_AUSGANGSTEXT_
- - -
Die Entscheidung der Vergabestelle, nicht die Forderung nach einem Nachweis über ein bundesweit etabliertes Zustellungsnetz und Niederlegungssystem von den Bietern zu erheben, ist nicht zu beanstanden. Das Anliegen der Vergabestelle bestand darin, den Wettbewerb auf den sich erst seit den Jahren 2001/2002 verstärkt wettbewerblich entwickelnden Postmärkten zu fördern. Dies belegen die Ausführungen, die die Vergabestelle eingangs des Vergabevermerks vom 4. Oktober 2006 auf Seite 3 zur formellen Eignungsprüfung niedergelegt hat, die gleichermaßen für den im materiellen Teil der Eignungsprüfung anzuwendenden Prüfungsgegenstand und -maßstab zu gelten haben. Die Vergabestelle wollte einen breiten Wettbewerb eröffnen und insbesondere Newcomern, die nicht, wie die Antragstellerin, über eine geschlossene Infrastruktur bei Zustellungen und Niederlegungen verfügen, auf dem sachlichen Markt der bundesweit zu erbringenden Postzustellungsleistungen die Möglichkeit eröffnen, sich um den Auftrag mit Erfolg zu bewerben. Aus diesem Grund hat sie die Eignungsanforderungen an die Bieter herabgesetzt. Darum hat sie von den Bietern nur die Vorlage einer nachvollziehbaren und schlüssigen Planung für ein flächendeckendes Zustellungssystem und ein Niederlegungskonzept verlangt und nicht den Nachweis, dass die Bieter über flächendeckende Systeme tatsächlich bereits verfügen. Diese Maßgabe ist nicht als sachlich ungerechtfertigt oder willkürlich zu beanstanden. Anderenfalls wäre eine solchermaßen gestaltete Eignungsprüfung auf die Antragstellerin zugeschnitten gewesen, die als langjähriges Monopolunternehmen ein bundesweites Zustell- und Niederlegungssystem unterhält. Dann wäre die Antragstellerin bevorzugt worden, was nicht gewollt war. Der Markt für bundesweit vorzunehmende Zustellungen sollte vielmehr für "Newcomer" geöffnet werden.

Die Errichtung und Vorhaltung eines bundesweiten Zustell- und Niederlegungssystems vor Zuschlagserteilung ist den Bietern allein zum Zweck einer Beteiligung am Vergabeverfahren zudem nicht zumutbar. Dies hätte von ihnen erhebliche finanzielle Aufwendungen und sachliche Vorhaltungen (Fahrzeugpark, Personal) verlangt. Insbesondere wären bundesweit Verträge mit privaten Betreibern von Niederlegungsstellen (sog. Post-Agenturen) zu schließen gewesen, ohne dass eine berechtigte Hoffnung bestanden hätte, die Aufwendungen durch eine Zuschlagserteilung amortisieren zu können.
- - -
[Datensatzeinträge]
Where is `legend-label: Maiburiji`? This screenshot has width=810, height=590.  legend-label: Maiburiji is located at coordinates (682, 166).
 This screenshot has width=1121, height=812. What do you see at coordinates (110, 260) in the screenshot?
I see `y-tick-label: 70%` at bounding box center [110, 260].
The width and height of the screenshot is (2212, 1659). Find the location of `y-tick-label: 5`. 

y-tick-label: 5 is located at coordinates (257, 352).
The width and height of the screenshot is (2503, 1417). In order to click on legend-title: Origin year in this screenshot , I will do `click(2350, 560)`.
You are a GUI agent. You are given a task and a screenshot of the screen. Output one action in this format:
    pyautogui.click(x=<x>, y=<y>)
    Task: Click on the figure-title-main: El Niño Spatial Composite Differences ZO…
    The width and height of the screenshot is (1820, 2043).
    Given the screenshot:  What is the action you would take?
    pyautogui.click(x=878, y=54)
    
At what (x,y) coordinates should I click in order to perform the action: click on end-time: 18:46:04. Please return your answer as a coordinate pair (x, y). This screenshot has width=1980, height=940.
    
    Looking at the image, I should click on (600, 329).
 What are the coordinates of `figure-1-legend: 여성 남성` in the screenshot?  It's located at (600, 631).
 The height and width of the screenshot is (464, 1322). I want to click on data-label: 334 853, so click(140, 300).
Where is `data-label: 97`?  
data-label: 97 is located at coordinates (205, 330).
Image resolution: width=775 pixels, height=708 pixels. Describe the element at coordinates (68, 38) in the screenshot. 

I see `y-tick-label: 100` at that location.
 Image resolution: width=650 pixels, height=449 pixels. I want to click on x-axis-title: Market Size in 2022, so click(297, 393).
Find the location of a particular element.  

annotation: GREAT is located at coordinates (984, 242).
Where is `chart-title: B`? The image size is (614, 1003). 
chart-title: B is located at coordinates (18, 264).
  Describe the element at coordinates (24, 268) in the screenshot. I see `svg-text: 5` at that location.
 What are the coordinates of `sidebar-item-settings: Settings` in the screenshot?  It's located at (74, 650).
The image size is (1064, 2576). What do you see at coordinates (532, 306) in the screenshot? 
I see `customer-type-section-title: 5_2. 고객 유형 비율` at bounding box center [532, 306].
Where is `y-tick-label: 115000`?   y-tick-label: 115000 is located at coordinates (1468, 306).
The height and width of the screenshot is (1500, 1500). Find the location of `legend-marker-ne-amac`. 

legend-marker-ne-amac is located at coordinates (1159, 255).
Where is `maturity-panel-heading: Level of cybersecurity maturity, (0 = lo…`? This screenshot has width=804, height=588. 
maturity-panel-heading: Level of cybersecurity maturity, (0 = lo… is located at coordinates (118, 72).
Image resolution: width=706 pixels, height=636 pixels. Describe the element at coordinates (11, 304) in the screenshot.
- - -
_AUFGABE A_
Gib den Ausgangstext von „Die Errichtung und“ bis „amortisieren zu können.“ erneut wieder und tausche dabei „Fahrzeugpark“ gegen „Fuhrpark“ aus.
_AUFGABE B_
Erkläre in ein bis drei Sätzen, warum die Vergabestelle laut Ausgangstext von den Bietern nur eine Planung und nicht den Nachweis bereits bestehender flächendeckender Systeme verlangt hat.

_ANTWORT A_
Die Errichtung und Vorhaltung eines bundesweiten Zustell- und Niederlegungssystems vor Zuschlagserteilung ist den Bietern allein zum Zweck einer Beteiligung am Vergabeverfahren zudem nicht zumutbar. Dies hätte von ihnen erhebliche finanzielle Aufwendungen und sachliche Vorhaltungen (Fuhrpark, Personal) verlangt. Insbesondere wären bundesweit Verträge mit privaten Betreibern von Niederlegungsstellen (sog. Post-Agenturen) zu schließen gewesen, ohne dass eine berechtigte Hoffnung bestanden hätte, die Aufwendungen durch eine Zuschlagserteilung amortisieren zu können.

_ANTWORT B_
Die Vergabestelle wollte den Wettbewerb auf den Postmärkten fördern. Deshalb hat sie die Eignungsanforderungen herabgesetzt, damit sich gerade Newcomer ohne geschlossene Zustell- und Niederlegungsinfrastruktur erfolgreich um den Auftrag bewerben konnten. Ein Nachweis bereits vorhandener Systeme hätte die Eignungsprüfung auf die Antragstellerin zugeschnitten, die als langjähriges Monopolunternehmen ein bundesweites System unterhält, und sie damit bevorzugt, was nicht gewollt war.